Pourquoi le béton de propreté est-il prescrit sous les semelles et comment le prendre en compte dans les cotes ?

Le béton de propreté — couche mince de faible résistance (souvent C12/15 ou équivalent) coulée sur le fond de fouille nivelé — remplit trois fonctions : compenser les irrégularités du sol excavé pour garantir une surface plane d'appui, isoler la semelle porteuse de la boue résiduelle et des infiltrations locales pendant le ferraillage, et faciliter le contrôle géométrique avant coulage de la semelle définitive. Il n'est pas structurant : les calculs de flexion et de poinçonnement de la semelle portent sur la section de béton structurant au-dessus de cette couche. Les plans cotent la hauteur utile d à partir du nu des aciers jusqu'au nu de compression, en excluant le béton de propreté du calcul de section résistante. Le DTU 13.12 et les notices de géotechnique recommandent typiquement 5 cm minimum d'épaisseur ; en terrain très irrégulier, une chape localisée peut être épaissie ponctuellement. STRUCTALIS mentionne explicitement sur les plans la limite entre propreté et semelle afin d'éviter toute confusion en réception des quantités de béton.

Comment modéliser l'interaction sol-structure pour un radier ou des semelles liées ?

Le coefficient de réaction de Winkler k_s (MN/m³) relie la pression de contact à la flèche locale du radier : p = k_s × w ; il se déduit souvent du module de sol E et de l'épaisseur de couche influence, ou d'abaques géotechniques issus du rapport G2. Un radier sur ressorts multiples (modèle de Winkler) ou sur milieu élastique continu (Demidovich, Pasternak) permet d'estimer les moments dans la dalle et le partage des charges entre nervures. Pour des semelles séparées reliées par des longrines ou des poutres de fondation, le modèle peut inclure des appuis élastiques en pied et une rigidité de liaison pour redistribuer les moments dus aux tassements différentiels.

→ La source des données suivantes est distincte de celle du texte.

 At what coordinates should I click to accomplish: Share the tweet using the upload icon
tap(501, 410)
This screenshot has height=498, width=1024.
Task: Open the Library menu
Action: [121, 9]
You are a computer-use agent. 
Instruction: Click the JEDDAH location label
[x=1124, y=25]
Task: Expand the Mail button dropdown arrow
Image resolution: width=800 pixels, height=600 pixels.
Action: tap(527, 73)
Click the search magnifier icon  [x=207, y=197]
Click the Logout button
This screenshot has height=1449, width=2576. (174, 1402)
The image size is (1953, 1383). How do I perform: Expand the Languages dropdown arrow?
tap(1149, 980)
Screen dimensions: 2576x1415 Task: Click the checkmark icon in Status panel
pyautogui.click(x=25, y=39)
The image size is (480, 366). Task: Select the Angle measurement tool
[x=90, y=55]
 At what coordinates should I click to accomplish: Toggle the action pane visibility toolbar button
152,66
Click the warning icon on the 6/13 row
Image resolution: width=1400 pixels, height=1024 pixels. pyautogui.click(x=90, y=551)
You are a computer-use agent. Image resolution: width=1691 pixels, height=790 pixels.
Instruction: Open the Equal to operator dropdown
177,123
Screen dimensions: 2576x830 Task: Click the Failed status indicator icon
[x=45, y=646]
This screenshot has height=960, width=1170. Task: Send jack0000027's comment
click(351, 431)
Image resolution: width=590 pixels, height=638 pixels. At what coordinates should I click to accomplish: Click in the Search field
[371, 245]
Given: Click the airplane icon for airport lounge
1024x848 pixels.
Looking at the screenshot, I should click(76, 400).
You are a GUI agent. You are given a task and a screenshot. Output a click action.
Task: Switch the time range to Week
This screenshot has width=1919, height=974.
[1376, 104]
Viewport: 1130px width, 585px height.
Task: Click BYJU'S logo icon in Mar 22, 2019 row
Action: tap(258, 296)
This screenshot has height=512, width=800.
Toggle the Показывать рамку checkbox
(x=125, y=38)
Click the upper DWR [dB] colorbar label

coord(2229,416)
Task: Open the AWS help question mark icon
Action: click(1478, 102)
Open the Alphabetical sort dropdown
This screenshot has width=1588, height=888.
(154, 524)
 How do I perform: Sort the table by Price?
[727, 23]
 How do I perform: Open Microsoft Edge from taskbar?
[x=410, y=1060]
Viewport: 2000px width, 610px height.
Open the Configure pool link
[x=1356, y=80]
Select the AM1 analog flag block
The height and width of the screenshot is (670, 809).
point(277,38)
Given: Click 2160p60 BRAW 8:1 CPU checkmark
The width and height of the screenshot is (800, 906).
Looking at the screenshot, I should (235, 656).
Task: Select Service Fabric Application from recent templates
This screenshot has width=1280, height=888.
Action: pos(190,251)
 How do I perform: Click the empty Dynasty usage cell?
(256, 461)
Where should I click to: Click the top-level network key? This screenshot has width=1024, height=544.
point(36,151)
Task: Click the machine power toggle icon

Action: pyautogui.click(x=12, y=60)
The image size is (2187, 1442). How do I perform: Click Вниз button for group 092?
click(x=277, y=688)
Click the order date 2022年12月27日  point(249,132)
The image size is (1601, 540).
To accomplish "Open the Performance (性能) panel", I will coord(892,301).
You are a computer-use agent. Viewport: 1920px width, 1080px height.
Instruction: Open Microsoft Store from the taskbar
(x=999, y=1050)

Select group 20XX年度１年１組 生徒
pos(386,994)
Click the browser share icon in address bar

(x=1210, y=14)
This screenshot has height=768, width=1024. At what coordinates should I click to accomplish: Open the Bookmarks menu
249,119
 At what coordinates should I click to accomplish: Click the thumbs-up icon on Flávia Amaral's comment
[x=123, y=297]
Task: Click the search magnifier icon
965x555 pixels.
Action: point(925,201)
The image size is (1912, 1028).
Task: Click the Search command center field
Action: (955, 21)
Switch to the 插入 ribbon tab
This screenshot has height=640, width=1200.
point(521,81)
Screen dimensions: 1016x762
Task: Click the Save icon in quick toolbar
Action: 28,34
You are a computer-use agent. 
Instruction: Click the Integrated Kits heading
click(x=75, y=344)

L'interaction sol-structure affine les efforts par rapport à un modèle sur appuis fixes : les zones sur sol plus mou se déforment davantage et atténuent localement le moment. Les limites du modèle linéaire doivent être documentées : non-linéarités du sol, plastification locale sous semelle, variation de nappe. STRUCTALIS confronte systématiquement les résultats du modèle interaction à une vérification manuelle des contraintes σ sous semelle et aux critères de tassement du géotechnicien.